Antibody-dependent cellular cytotoxicity (ADCC) is killing directed by antibody rather than by innate pattern recognition. When IgG antibodies coat a target cell, their Fc tails are recognized by CD16 (FcγRIIIa), an activating Fc receptor on NK cells. CD16 crosslinking signals through the CD3ζ and FcεRIγ ITAM chains and is one of the most potent single triggers of NK degranulation — strong enough to override inhibition. ADCC is the major in-vivo mechanism behind several blockbuster therapeutic antibodies: rituximab (anti-CD20) in B-cell lymphoma, trastuzumab (anti-HER2) in breast cancer, and cetuximab (anti-EGFR). A common FCGR3A polymorphism (V158F) that increases IgG-Fc affinity is associated with better clinical responses to these antibodies, and 'afucosylated' engineered antibodies boost CD16 binding and ADCC potency several-fold.
How were natural killer cells discovered?

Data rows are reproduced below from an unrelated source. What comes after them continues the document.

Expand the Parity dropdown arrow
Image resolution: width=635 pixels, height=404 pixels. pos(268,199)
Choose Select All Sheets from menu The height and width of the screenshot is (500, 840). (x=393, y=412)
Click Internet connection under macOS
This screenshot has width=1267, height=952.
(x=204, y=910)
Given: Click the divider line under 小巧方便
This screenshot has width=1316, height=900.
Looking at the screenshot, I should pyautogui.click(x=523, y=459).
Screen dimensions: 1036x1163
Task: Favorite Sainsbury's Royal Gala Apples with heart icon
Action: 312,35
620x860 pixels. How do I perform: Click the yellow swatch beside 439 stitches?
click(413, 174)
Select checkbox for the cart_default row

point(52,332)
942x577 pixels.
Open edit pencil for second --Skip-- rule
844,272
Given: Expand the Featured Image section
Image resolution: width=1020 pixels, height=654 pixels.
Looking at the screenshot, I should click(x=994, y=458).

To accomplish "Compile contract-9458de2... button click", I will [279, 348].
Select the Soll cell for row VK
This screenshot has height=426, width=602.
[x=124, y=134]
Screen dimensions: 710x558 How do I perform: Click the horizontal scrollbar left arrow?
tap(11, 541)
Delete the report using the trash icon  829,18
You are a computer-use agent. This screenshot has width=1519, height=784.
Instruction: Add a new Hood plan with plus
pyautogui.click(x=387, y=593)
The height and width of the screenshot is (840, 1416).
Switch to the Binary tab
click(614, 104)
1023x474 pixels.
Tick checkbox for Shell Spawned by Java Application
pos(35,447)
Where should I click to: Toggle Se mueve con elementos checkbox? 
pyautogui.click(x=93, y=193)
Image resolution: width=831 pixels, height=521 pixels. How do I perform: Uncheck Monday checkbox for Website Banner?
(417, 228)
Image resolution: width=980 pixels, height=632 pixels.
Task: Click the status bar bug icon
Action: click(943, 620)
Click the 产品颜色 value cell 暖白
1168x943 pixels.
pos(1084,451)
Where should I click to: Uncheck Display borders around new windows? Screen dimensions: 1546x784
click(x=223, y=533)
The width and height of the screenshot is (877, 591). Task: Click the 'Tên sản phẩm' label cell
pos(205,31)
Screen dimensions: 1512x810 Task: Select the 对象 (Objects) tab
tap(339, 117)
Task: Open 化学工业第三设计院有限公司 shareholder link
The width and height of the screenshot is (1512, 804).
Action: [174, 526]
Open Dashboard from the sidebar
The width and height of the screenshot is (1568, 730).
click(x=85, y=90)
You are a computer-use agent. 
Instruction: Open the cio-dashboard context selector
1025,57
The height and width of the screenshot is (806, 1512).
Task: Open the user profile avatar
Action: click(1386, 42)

In 1975 two groups independently described lymphocytes in unimmunized mice that spontaneously lysed tumor cells in vitro. Rolf Kiessling, Eva Klein, and Hans Wigzell in Stockholm, and Ronald Herberman's group at the U.S. National Cancer Institute, found this 'natural' cytotoxicity in animals with no prior exposure to the tumor — killing that did not require thymus-derived T cells and appeared without immunization. The activity was initially a nuisance, a high background in tumor-immunology assays, before it was recognized as a distinct cell type. The mechanistic breakthrough came in 1986 when Klas Kärre and Hans-Gustaf Ljunggren proposed the missing-self hypothesis, explaining the paradox that NK cells preferentially killed targets lacking MHC class I — the opposite of what T cells require.
Do NK cells have any memory?
NK cells were long considered purely innate and memory-less, but this view has been revised. Certain NK subsets show antigen-specific or context-specific 'adaptive' memory. In mice, cytomegalovirus (MCMV) drives expansion of Ly49H+ NK cells that recognize the viral protein m157 and persist as long-lived memory cells capable of a stronger recall response. In humans, human CMV infection expands a distinctive 'adaptive' NK population marked by NKG2C, CD57, and epigenetic silencing of signaling molecules like FcεRIγ. There is also antigen-independent 'trained immunity,' where cytokine exposure (IL-12, IL-15, IL-18) leaves NK cells primed to respond more vigorously weeks later. So NK memory exists, but it is more limited and less clonal than the classic B- and T-cell memory generated by clonal selection.